Encouraged, Swift on Jan. 28 sent two more buses and three U-Hauls to Houston apartment complexes. More than twice as many people showed up as there were seats. That’s when alarm bells rang in the Burmese community. “Some people had given up their apartments and didn’t have a place to stay anymore,” says Maung Maung Than, a leader of the Burmese Family Association in Texas.
There were other issues. Some Burmese immigrants had begun charging a fee to shuttle their countrymen from Houston, Austin and other cities to Cactus — sometimes as high as $200 a person, according to community leaders and refugees. Swift says it was unaware of any fee scheme.
‘Suddenly Uprooted’
When word first reached refugee-relief agencies that 400 Burmese had surfaced in Cactus and nearby Dumas, it didn’t strike them as a good thing.
“It was somewhat alarming,” says Caitriona Lyons, refugee-program coordinator for Texas. The agencies offer services such as English classes and job placement to the newcomers. In cities like Houston, the Burmese “had been getting medical screening; children were being vaccinated; they were receiving public benefits…and they were suddenly uprooted,” says Ms. Lyons.
Some people in the Cactus area voiced concern about the new stress on area schools, local hospital and other services. “We haven’t had to deal with different languages other than Spanish,” says Mark Strobal, assistant superintendent of the school district, which enrolled more than 110 Burmese children in the first two months of the year. (The district has since hired two interpreters.)
Eventually, state resettlement officials decided to approach Swift to begin a dialogue. During a tense meeting with company executives in March, they laid out various concerns, including the refugees’ living conditions.
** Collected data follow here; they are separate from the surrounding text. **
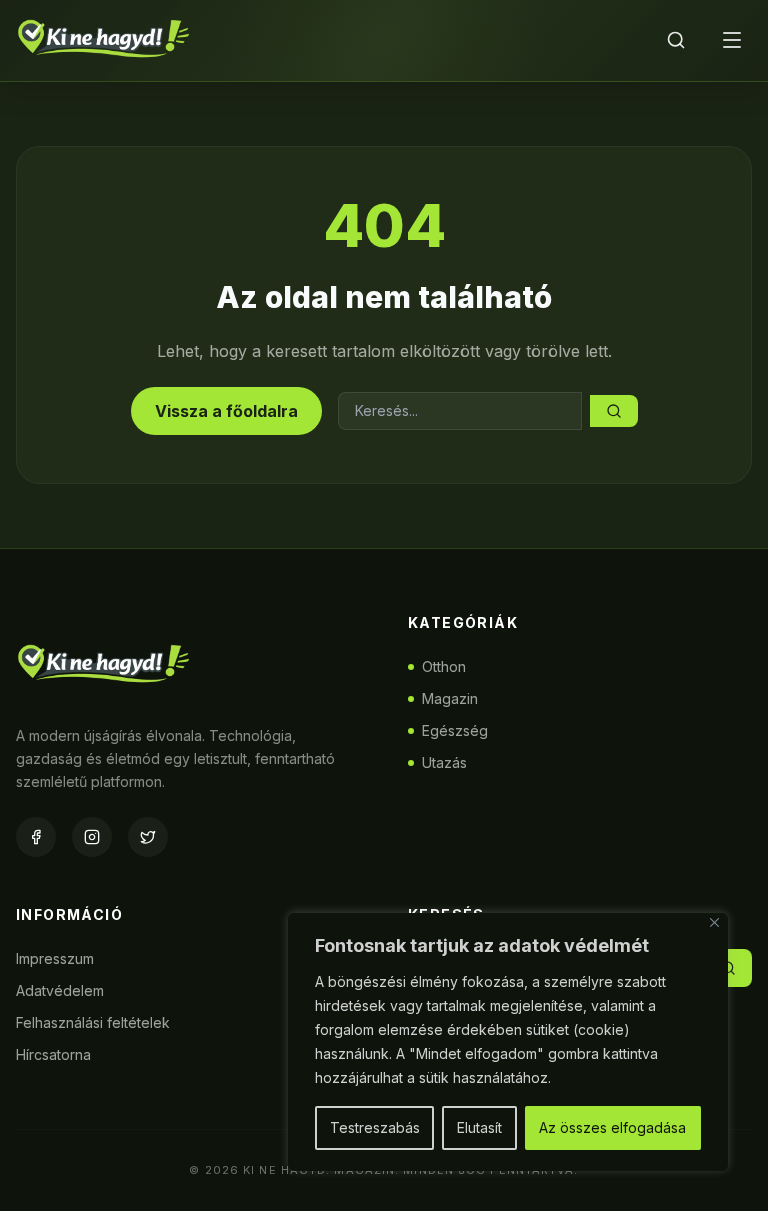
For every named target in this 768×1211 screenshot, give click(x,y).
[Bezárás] (714, 922)
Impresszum (55, 958)
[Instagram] (92, 837)
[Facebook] (36, 837)
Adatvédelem (60, 990)
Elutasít (479, 1127)
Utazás (444, 762)
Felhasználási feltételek (93, 1022)
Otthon (444, 666)
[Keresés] (676, 40)
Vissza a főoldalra (226, 411)
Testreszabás (375, 1127)
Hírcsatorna (53, 1054)
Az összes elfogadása (612, 1127)
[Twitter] (148, 837)
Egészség (455, 730)
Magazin (450, 698)
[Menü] (732, 40)
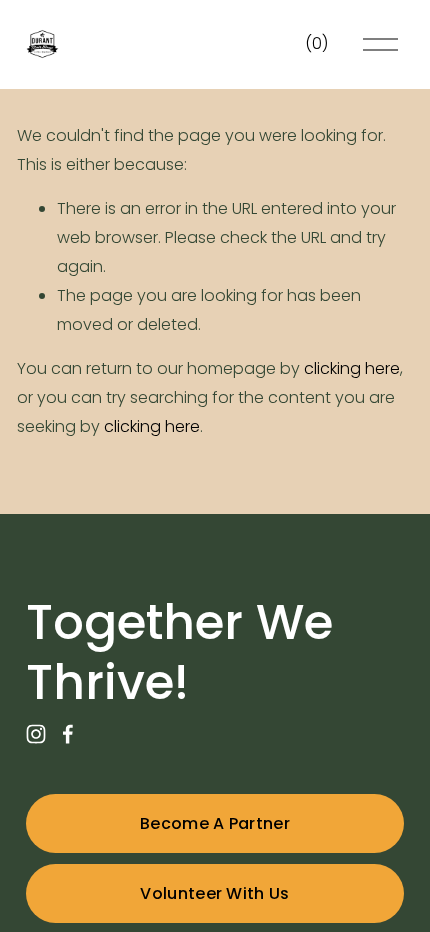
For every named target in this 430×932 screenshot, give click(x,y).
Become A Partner (215, 823)
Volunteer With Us (214, 893)
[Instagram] (36, 734)
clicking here (352, 368)
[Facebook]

In some of the temporary housing, “there was no heat, no bedding and no groceries for them,” says Betty O’Neill, an official from Catholic Family Service Inc., a resettlement agency in Amarillo.
Rumors also spread that the refugees might carry tuberculosis. Some locals feared that Burmese children, who often coughed during winter months, might contaminate other students.
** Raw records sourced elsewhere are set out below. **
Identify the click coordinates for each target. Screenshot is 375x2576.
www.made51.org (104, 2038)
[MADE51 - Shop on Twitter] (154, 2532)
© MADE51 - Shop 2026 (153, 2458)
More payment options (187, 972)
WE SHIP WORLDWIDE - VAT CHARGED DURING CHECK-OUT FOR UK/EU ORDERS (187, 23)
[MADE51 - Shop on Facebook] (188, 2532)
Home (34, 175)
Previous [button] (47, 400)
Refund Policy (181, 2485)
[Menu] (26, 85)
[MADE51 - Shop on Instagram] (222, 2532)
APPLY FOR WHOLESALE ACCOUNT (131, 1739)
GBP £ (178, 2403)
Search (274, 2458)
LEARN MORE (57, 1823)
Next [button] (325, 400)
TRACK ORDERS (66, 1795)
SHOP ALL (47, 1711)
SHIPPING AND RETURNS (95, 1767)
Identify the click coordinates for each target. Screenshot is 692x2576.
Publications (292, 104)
To alleviate concerns, Swift had some 180 Burmese adults screened for tuberculosis. None carried the active disease. The company also helped transport 100 children to a clinic to receive inoculations.
In a late-March meeting attended by town officials, refugee administrators and senior Swift executives, the parties outlined a plan. To help ease the refugees’ transition, Swift agreed to pay the salaries of two full-time Burmese-speaking case workers, trained by resettlement agencies. It has also worked to address any lingering housing concerns: Swift’s Brazilian parent, which bought the company in July 2007, approved the purchase of 50 acres of land in Dumas for affordable housing. A nonprofit builder is expected to break ground on the tract later this summer.
Inside the beef plant, production levels are approaching preraid levels. “The refugees have been a huge part of that success,” says Scot Brinkley, general manager. Still, the company has halted the referral bonus program to allow time for the housing stock, schools and other services to adjust to the growing population.
Ter Htoo, his wife and five children are glad they made the journey from Fort Worth to Cactus along with 10 other families. Mr. Htoo, whose hands are calloused from trimming fat off chunks of meat, cracks a wide smile and says, through an interpreter, “It’s good here. I like it.”